There’s a deep sense of familiarity that many viewers experience when watching the show, due to both the naturalness of the characters and the meticulous attention to evoking the feeling of a small American town in the 1980s. The nostalgia, Heaton tells me, is part of the drama’s popularity, not least because it offers the fantasy of life before the internet. With the Season 2 premiere of Stranger Things drawing close to 15 million viewers in the immediate days after landing and the series averaging 8.8 million viewers per episode, according to viewing figures from Nielsen, I wonder if he and the cast had any idea the show would be such an overnight success.
“I don’t know if you can. You all hope when you do a project and you see it from the inside that it’s going to be a great success. I remember getting to the end of season one. Me, Joe [Keery] and Natalia [Dyer] had become really close and I remember us all saying goodbye, wondering if we’d ever see each other again. Really, we had no idea that it was ever going to be as big as it was globally. I was in Spain when it came out and I had people in this tiny little town coming up to me,” Heaton tells me with a laugh. “I’ve now traveled all over the world—it really has gone everywhere and it seems to just keep on growing.”
Ahead of the season two premiere, Heaton’s soaring ascent was hit with an Icarus-like interruption. Refused entry into LA because of alleged cocaine possession, he was sent back to the UK and missed the premiere. Issuing a statement where he emphasized that he’d not been arrested or charged with any crime, Heaton largely remained silent whilst he worked to rectify the issue. I ask him how it felt to deal with the ensuing media frenzy that encompassed the news.
“It was fucking awful. It was just awful,” he repeats, his head lowered. Can he return to the US for filming the new season? “Yeah, it’s all sorted now,” he says. “We go back in April so I plan to go back to America next month, and yes, I can go back.” It’s clear the incident is a painful memory.
“It was hard. Everything happened so fast, and I hadn’t come to terms with the fact that I was famous. When something steps in from the work you are doing and breaks into your personal life...you feel kind of vulnerable. All of a sudden it becomes a very big story and it gets really blown out of proportion.” After the news broke, the media arrived on his doorstep as well as at his parent’s home in Yorkshire, something he describes as very “hard” and “upsetting” for them to deal with. “At the end of the day I just wanted to go back. I want to work and continue to work—that’s all I’ve ever done.”
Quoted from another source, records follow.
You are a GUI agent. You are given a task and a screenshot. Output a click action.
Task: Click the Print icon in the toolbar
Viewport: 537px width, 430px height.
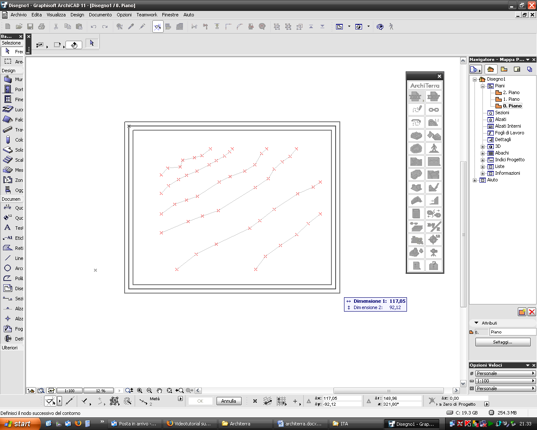(x=42, y=26)
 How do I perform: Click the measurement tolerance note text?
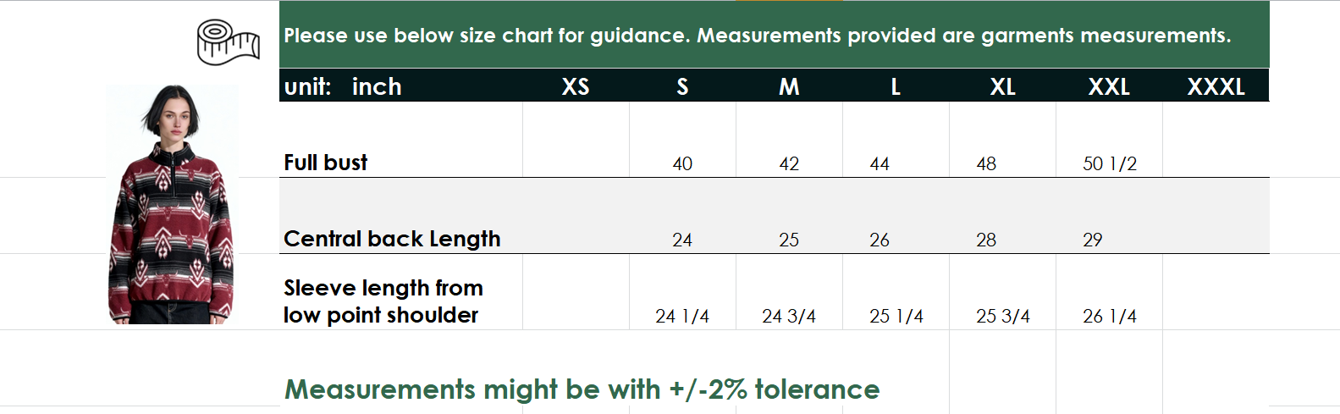(x=582, y=389)
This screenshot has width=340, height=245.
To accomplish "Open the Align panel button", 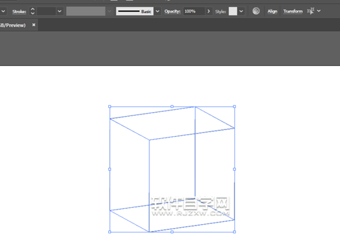I will (273, 11).
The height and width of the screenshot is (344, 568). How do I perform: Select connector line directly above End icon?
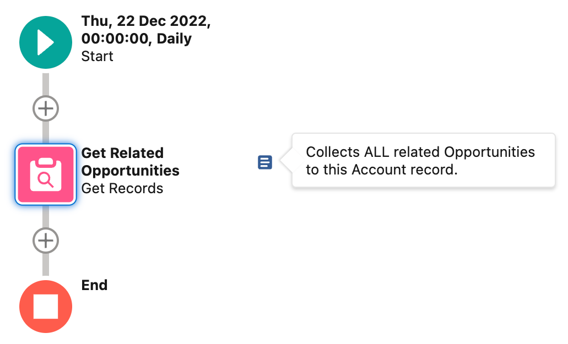pos(46,264)
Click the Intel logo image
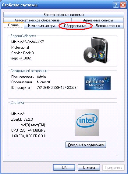Image resolution: width=128 pixels, height=174 pixels. click(x=87, y=123)
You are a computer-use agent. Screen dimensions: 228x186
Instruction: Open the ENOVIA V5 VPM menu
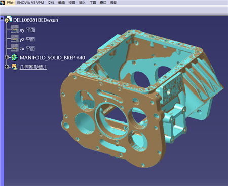(30, 3)
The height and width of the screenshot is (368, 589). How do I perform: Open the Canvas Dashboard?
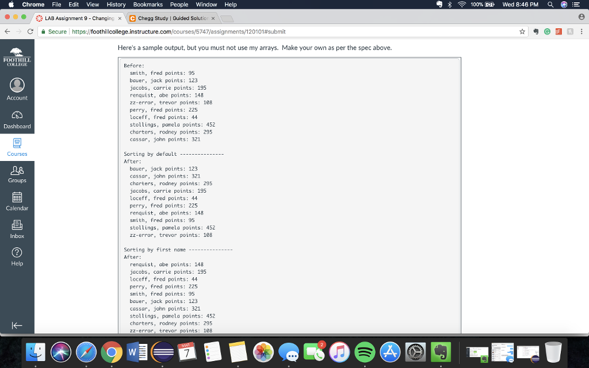(17, 120)
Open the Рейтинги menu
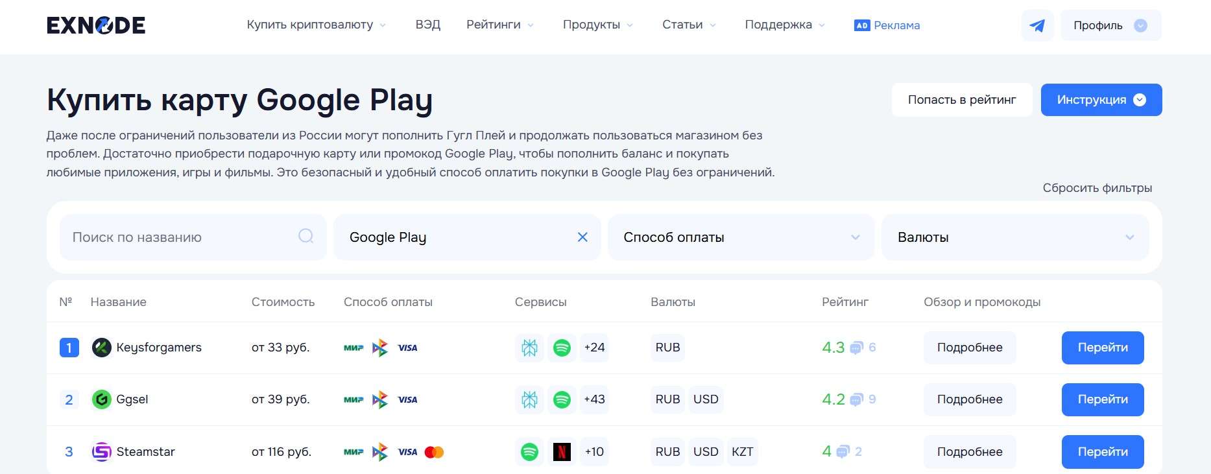Screen dimensions: 1211x474 pos(499,25)
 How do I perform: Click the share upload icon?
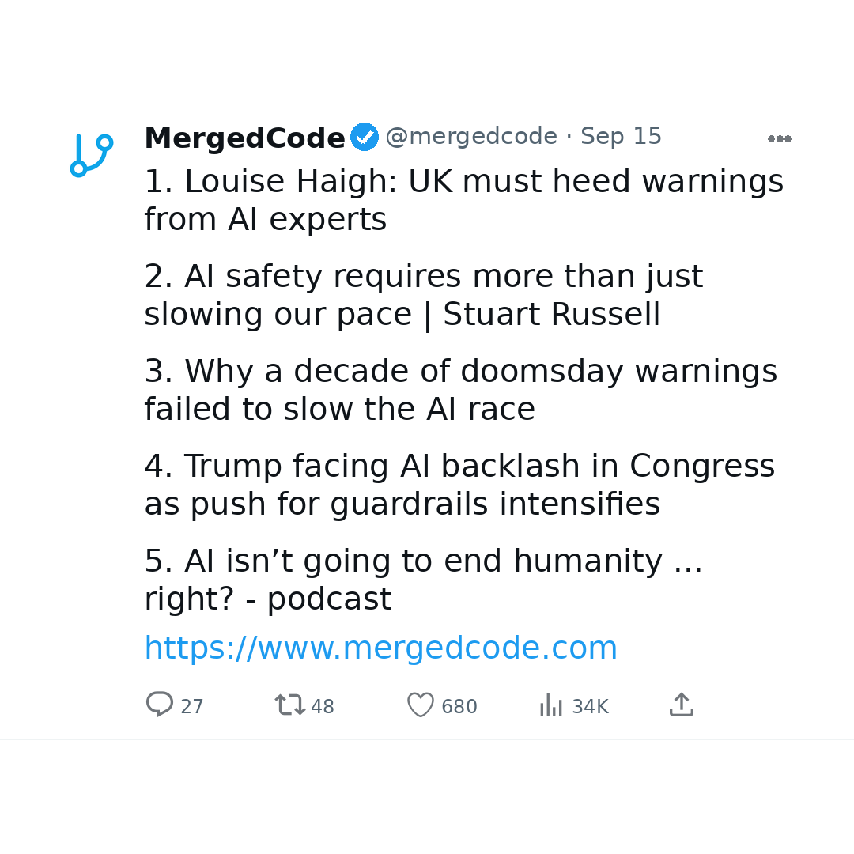[x=682, y=705]
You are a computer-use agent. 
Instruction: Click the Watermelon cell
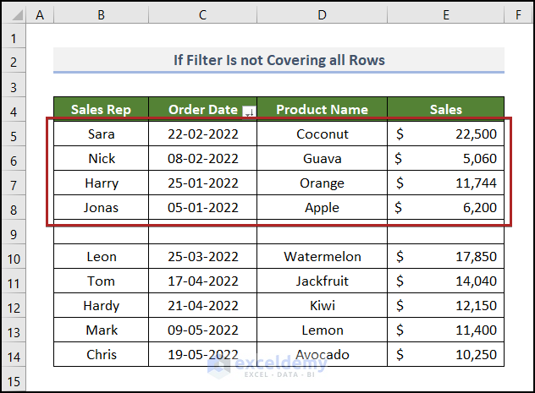(x=322, y=257)
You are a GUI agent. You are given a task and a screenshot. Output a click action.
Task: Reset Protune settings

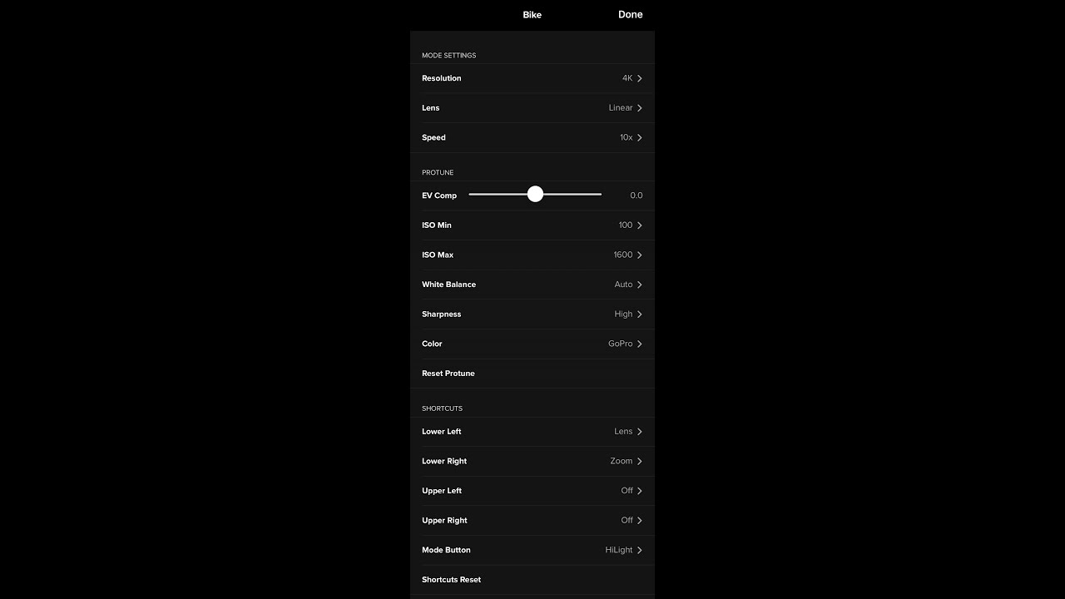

Focusing his attention now firmly on the next season, I ask him what we can expect to see. “I don’t know, I’ve not seen the script!” he explains, laughing and shrugging. “I know they’re writing it at the moment and we’ll find out soon—we’ll see. I’m interested in the love triangle—Jonathan and Nancy are now together. I’m interested to see where it goes.”
When Heaton mentions the love triangle, a wry smile appears on his face. Of course, in real life Heaton is rumored to be dating co-star Dyer, with the couple now having made several red-carpet appearances together. After his other recent media intrusion, however, it’s apparent he values his privacy. Yet his fervency when describing the bond with all his fellow co-stars is unmistakable. Spending seven months together each year on set, he explains, means it’s like a family. “You’re all trying to go along this trajectory as actors alone but then you all come to do it together, and there is an excitement in getting to do that.You have to trust each other and you spend a lot of intense time with each other. That’s one of the best parts about doing this work.”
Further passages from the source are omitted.